En el mundo predomina hoy de manera esencial un vitalismo cientifista biomédico. Esta cosmovisión sitúa al hombre dentro de un sistema biológico complejo, pero manejable y mejorable, y que presenta algunas características que lo hacen bastante único; para muchos, incluso existe una epifenomenología que lleva a considerar aspectos de la existencia humana como la libertad, el amor o la culpa, por citar sólo algunos, como procesos que, en definitiva, son tan materiales como el movimiento de los planetas o la biología molecular de los receptores celulares. En este contexto, la vida es muy querida y disfrutada; nunca en la historia de la Medicina se ha luchado tan eficazmente por el sostenimiento vital del hombre sano o enfermo.

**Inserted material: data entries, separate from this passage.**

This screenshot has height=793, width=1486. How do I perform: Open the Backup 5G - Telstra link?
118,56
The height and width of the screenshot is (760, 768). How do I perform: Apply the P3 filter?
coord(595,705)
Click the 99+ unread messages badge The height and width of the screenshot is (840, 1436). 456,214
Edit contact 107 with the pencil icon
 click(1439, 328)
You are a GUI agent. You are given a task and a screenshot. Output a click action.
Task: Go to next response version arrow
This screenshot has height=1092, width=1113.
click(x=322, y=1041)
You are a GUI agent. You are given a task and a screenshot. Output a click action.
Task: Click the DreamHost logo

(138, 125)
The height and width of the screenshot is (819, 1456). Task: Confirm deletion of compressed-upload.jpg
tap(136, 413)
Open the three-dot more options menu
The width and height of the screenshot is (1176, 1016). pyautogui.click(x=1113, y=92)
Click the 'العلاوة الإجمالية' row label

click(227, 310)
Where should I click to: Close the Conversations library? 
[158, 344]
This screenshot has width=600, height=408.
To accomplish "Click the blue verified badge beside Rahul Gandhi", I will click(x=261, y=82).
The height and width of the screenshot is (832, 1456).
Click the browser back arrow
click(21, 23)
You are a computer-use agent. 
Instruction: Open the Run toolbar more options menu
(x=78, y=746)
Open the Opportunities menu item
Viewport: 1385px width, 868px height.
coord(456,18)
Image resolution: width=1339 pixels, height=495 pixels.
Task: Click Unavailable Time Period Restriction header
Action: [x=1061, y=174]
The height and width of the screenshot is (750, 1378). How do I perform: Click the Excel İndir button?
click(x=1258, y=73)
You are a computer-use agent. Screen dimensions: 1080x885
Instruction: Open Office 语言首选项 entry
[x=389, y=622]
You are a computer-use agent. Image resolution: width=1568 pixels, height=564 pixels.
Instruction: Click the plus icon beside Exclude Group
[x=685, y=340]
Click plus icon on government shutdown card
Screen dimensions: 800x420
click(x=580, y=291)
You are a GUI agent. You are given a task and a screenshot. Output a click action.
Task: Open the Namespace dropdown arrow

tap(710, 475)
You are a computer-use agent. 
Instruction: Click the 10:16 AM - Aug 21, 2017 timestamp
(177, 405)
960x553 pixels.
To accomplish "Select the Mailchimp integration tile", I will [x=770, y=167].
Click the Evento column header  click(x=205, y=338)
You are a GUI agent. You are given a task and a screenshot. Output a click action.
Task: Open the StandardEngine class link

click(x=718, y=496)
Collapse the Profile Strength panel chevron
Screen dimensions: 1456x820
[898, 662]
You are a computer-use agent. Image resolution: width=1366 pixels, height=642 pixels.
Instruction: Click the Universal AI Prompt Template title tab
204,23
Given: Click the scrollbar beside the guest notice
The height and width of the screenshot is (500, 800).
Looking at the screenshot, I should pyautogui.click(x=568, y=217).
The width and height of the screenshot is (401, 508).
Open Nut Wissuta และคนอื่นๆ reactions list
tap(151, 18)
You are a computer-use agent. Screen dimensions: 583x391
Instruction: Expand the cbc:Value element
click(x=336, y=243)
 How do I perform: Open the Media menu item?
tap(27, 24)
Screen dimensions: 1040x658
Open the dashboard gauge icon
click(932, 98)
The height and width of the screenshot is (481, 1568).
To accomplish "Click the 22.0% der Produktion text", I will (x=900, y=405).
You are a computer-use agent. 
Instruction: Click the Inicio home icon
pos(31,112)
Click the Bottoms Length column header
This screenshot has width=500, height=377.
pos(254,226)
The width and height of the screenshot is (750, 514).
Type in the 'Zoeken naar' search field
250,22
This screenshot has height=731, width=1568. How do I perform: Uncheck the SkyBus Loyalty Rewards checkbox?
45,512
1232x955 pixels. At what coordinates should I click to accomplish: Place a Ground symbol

Por eso llama extraordinariamente la atención lo paradójico que resulta que un entorno que siente la vida con un deseo tan grande de disfrute y pasión, se manifieste partidario de la eutanasia. Pero esta contradicción es sólo aparente. En buena lógica, cuando la dimensión radical de la existencia humana es exclusivamente la biológica, y sus bienes son los derivados de la corporalidad y de las experiencias sensibles, al decaer los elementos físicos que no puede ofrecer ya una biología pujante, ésta pierde irremediablemente su sentido global.
Como es casi un lugar común, en los momentos históricos en que se ha concedido primacía a la vida física y al hedonismo, se ha defendido también vigorosamente la eutanasia y el suicidio. Esto no es novedoso. Lo que llama la atención ahora es lo inútil que resulta objetar contra estas actitudes desde premisas como la defensa y dignidad de la persona; quizá porque estas mismas nociones tienen su expresión en la perspectiva cientifista-hedonista. Como vemos a diario, el derecho a una muerte digna es uno de los argumentos más usados por los defensores de la eutanasia.
Pero ocurre que el concepto de dignidad humana ha perdido su calado de trascendencia metafísica y se ha convertido en una cualificación de vida biológica en términos empiristas; en definitiva, de experiencia sensible. Parece claro que la acción positiva en favor de la eutanasia es algo profundamente violento y contrario a la tendencia universal de conservación de ese gran bien que poseemos, la experiencia vital. Sin embargo, la fuerza de la perspectiva empírico-cientificista es de tal envergadura que hace sopesar positivamente en muchos la destrucción voluntaria de la vida humana; y esto casi de forma pacífica y de modo emotivamente plausible.
Lo peculiar de nuestro tiempo es la defensa teórica que esta actitud recibe del entorno cultural circundante: morir bien y con dignidad es también sinónimo de autodestrucción vital. Se emplean recursos, casi sin límite, para salvar una vida después de un accidente o de una enfermedad grave, y se valora positivamente que alguien decida terminar con su existencia, si ese es su deseo. No es de extrañar que Alasdair MacIntyre, célebre filósofo moral de nuestros días, haya declarado que debates como éste estén cerrados objetivamente por la misma naturaleza de las posiciones encontradas.
Ante todo esto, el nudo gordiano de mi argumentación es la necesidad de volver a una ética de la vida buena, a una ética de la vida feliz. Retomar la fuerza de nuestro discurso en los presupuestos que vieron nacer esta sabiduría en la antigua Grecia. Y entrar bien pertrechados y con serenidad sapiencial en los grandes debates de la cosmovisión empirista: por ejemplo, uno de ellos, muy cercano ahora por los medios de comunicación, es el de mente y cerebro, cuerpo y alma.